The small & mid cap indices are home to a mixture of companies from very different sectors. These stocks are heavily tilted towards the mid cap segment and are focused on niche markets in which growth has been higher than at the DAX groups in the past few years. Experience teaches that these mid cap companies also suffer less from negative global political events (e.g. Brexit, North Korea conflict) than the big DAX companies, which operate in all key markets of the world and are thus unable to avoid crises.

What’s more, the DAX is naturally made up of the sector bellwethers of German industry, companies that have grown strongly in the past and were, therefore, listed in the index of the biggest German companies. These stocks stand for the key industries that have characterised the German economy during the past 60 years. They include automobile, chemicals and industrial stocks. While these are also still growing today, they have their strongest growth period behind them.

After the good run that they have had, it is worth taking a look at the mid-caps’ current valuation. In all categories we have looked at the MDAX has become significantly dearer. This is revealed by a comparison with the historical averages, which among other things show a 20% overvaluation for the PER. A similarly high mark-up was last to be seen in 2014.

 

Is the big bang now looming?

The rally staged by MDAX and SDAX is an indicator for the fact that the equity markets are in a very late phase of the upturn. Such a late phase is characterised by – among other things – the fact that small caps are no longer small and mid-caps are no longer medium-sized. On average today an SDAX company weighs in with a market capitalisation of EUR 930 million, a MDAX company with EUR 4.6 billion. It is no longer possible to talk about “second-line stocks.”
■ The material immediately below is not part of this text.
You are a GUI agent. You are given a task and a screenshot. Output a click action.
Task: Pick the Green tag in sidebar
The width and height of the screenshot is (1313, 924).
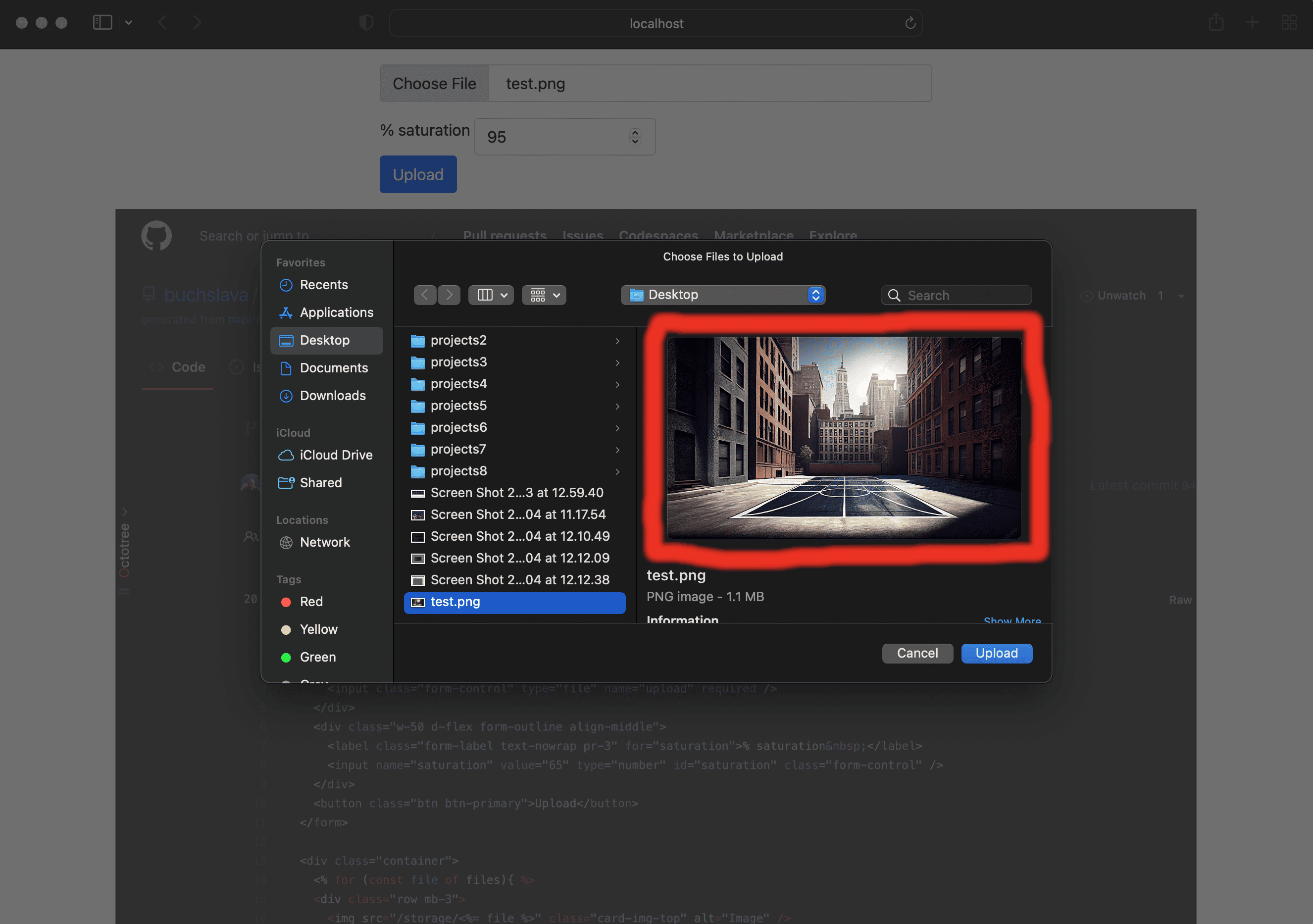coord(317,657)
The tendency towards valuation levels that are permanently above the historical average in combination with the low level of volatility in the equity market is a strong warning signal that the upswing cannot continue at this pace. A similar situation was already seen in 2014 when the MDAX showed signs of weakness over a longer period. So the time would seem to be ripe for a correction. On the other hand, the world economy is going excellently, corporate profits are also increasing strongly at the MDAX companies. The central banks are keeping interest rates low and are flooding the markets with money, and there are hardly any attractive alternatives to shares. These conditions are showing no sign of embarking on a trend reversal. But sharp share price corrections are possible at any time for individual stocks.